▶ **Task statement**
Go over the records and copy every line with the string "november".

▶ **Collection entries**
====

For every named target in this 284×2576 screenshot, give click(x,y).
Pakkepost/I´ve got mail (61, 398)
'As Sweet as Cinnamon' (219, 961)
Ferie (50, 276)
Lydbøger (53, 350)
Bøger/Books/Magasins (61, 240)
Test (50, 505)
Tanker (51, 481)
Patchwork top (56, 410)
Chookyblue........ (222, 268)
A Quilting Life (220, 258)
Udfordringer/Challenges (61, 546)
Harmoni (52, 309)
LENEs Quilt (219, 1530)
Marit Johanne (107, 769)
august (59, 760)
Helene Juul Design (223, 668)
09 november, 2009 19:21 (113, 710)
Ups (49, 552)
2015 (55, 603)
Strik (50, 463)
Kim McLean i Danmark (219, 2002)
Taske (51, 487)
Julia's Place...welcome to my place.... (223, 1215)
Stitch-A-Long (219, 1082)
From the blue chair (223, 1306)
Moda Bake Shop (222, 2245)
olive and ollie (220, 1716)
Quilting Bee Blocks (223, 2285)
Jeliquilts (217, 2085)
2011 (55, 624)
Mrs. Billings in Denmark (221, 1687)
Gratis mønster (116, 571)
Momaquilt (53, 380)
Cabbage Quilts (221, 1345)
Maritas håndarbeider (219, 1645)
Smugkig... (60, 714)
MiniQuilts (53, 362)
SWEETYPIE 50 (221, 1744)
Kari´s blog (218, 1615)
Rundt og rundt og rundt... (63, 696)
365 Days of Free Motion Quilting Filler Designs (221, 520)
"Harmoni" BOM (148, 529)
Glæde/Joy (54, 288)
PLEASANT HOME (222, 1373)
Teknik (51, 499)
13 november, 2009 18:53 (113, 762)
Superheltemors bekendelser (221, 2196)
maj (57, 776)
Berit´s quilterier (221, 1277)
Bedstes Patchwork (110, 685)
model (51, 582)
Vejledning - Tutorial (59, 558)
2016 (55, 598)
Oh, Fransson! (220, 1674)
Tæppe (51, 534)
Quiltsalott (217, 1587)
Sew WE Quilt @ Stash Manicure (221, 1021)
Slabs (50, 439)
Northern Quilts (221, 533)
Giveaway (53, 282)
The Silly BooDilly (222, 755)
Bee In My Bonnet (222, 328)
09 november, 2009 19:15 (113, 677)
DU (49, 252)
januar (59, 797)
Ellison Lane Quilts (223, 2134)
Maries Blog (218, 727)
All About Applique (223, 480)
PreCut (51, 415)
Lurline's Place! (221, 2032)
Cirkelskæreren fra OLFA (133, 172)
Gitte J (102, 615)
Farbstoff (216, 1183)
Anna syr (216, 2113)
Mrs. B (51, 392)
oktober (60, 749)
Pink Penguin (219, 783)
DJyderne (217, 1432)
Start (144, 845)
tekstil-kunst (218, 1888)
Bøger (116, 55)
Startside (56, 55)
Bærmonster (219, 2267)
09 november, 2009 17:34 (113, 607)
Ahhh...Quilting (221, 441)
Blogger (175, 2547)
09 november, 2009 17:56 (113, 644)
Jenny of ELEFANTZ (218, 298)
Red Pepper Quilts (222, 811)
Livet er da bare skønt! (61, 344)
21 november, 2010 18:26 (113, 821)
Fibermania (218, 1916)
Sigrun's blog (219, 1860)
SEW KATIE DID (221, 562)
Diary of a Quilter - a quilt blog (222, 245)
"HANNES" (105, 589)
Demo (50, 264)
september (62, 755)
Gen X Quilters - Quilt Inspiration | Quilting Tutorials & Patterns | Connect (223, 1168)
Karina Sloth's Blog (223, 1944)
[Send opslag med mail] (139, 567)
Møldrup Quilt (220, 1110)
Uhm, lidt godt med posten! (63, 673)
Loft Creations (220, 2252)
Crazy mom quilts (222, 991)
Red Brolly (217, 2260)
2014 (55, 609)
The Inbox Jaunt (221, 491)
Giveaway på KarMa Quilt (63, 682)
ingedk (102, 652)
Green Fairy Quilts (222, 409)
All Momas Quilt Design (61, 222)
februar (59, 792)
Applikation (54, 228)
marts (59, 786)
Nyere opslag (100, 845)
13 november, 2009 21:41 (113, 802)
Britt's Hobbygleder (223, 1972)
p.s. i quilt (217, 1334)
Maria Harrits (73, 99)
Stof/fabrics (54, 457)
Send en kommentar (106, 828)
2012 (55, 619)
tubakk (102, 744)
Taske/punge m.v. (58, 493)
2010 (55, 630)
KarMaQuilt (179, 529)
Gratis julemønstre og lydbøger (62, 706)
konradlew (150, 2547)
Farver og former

====

▶ **Exercise result**
09 november, 2009 19:21 (113, 710)
13 november, 2009 18:53 (113, 762)
09 november, 2009 19:15 (113, 677)
09 november, 2009 17:34 (113, 607)
09 november, 2009 17:56 (113, 644)
21 november, 2010 18:26 (113, 821)
13 november, 2009 21:41 (113, 802)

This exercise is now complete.